Zur quantitativen Compliance-Erfassung dient heute die elektronische Pillendose "eDEM" (= electronic drug event monitoring system) als Goldstandard: Die einzunehmenden Medikamente werden dabei in einen Behälter gefüllt, in dessen Deckel sich ein Chip befindet, der jede Medikamenten-Entnahme des Patienten elektronisch erfasst.

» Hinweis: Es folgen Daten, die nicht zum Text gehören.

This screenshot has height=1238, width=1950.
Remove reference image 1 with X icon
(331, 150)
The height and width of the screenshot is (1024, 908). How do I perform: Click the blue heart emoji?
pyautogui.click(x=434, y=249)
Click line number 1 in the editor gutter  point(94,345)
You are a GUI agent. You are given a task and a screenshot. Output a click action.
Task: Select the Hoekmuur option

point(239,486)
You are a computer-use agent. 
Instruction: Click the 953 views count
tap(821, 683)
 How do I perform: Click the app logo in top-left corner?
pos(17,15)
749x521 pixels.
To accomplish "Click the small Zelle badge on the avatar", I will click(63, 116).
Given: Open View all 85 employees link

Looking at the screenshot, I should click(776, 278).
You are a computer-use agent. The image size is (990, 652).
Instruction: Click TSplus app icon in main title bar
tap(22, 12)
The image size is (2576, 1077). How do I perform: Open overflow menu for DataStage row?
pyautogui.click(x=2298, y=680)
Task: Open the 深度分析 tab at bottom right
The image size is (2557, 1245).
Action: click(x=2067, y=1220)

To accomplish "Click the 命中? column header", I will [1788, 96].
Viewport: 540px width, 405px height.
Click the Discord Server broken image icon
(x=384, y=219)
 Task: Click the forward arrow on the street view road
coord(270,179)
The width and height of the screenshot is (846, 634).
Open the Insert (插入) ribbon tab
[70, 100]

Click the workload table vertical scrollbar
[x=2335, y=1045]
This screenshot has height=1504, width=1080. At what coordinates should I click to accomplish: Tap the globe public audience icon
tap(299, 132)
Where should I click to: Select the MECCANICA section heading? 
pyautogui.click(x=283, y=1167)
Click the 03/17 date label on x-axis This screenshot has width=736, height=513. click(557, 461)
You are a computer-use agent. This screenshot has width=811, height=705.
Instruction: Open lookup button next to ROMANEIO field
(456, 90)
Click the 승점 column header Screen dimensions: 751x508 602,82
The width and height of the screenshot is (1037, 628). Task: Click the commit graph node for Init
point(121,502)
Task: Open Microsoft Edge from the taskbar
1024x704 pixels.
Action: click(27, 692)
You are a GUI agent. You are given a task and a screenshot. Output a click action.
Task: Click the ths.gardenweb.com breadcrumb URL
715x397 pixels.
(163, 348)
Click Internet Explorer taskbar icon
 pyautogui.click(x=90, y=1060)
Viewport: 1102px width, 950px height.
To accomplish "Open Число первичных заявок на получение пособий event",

Erfahrungsgemäß ist in 97% der Fälle das Öffnen der Dose auch mit einer Einnahme verbunden. Damit wird ein per EDV auswertbares Echtzeitmonitoring über Wochen und Monate möglich. Auf diese Weise können z. B. "drug holiday" (Phasen ohne edikamenteneinnahme), "white-coat-compliance" (Einnahme nur kurz vor einem Arzttermin) oder auch das Missachten von Dosierungsintervallen entlarvt werden.

Eine Studie konnte mithilfe von eDEM zeigen, dass es in 90% der Hypertonie-Fälle möglich ist, den Zielblutdruck zu erreichen – vorausgesetzt die Patienten sind compliant. Als wichtige Compliance-Determinanten gelten die Behandlungsdauer, das Einnahmeschema, die Einsicht des Patienten über die Notwendigkeit der Behandlung und das Ausmaß von Nebenwirkungen. Innerhalb der Antihypertensiva stellen AT1-Antagonisten die Wirkstoffgruppe mit der besten Compliancerate dar, gefolgt von ACE-Hemmern, Calciumantagonisten, Beta-Blockern und Thiaziden.

Quelle

Prof. Dr. Peter Dominiak, Lübeck, Prof. Dr. Roland Schmieder, Nürnberg, Priv.-Doz. Dr. Thomas Mengden, Bonn, Prof. Dr. Vinzenz Hombach, Ulm, Prof. Dr. Peter Schwandt, München, Symposium "AT1-Antagonisten in die First-line-Therapie?" im Rahmen der 68. Jahrestagung der Deutschen Gesellschaft für Kardiologie, Mannheim, 4. April 2002, veranstaltet von der Berlin-Chemie AG.

Die AT1-Rezeptorantagonisten gehören seit einigen Jahren fest zur antihypertensiven Therapie und werden heute in der Praxis oft schon zur First-line-Therapie eingesetzt. Seit einiger Zeit macht die Wirkstoffgruppe der Sartane auch durch ihre über die Blutdrucksenkung hinausgehenden nephroprotektiven Effekte auf sich aufmerksam. Mit Olmesartan steht bald ein neuer AT1-Antagonist mit hoher Rezeptorselektivität zur Verfügung.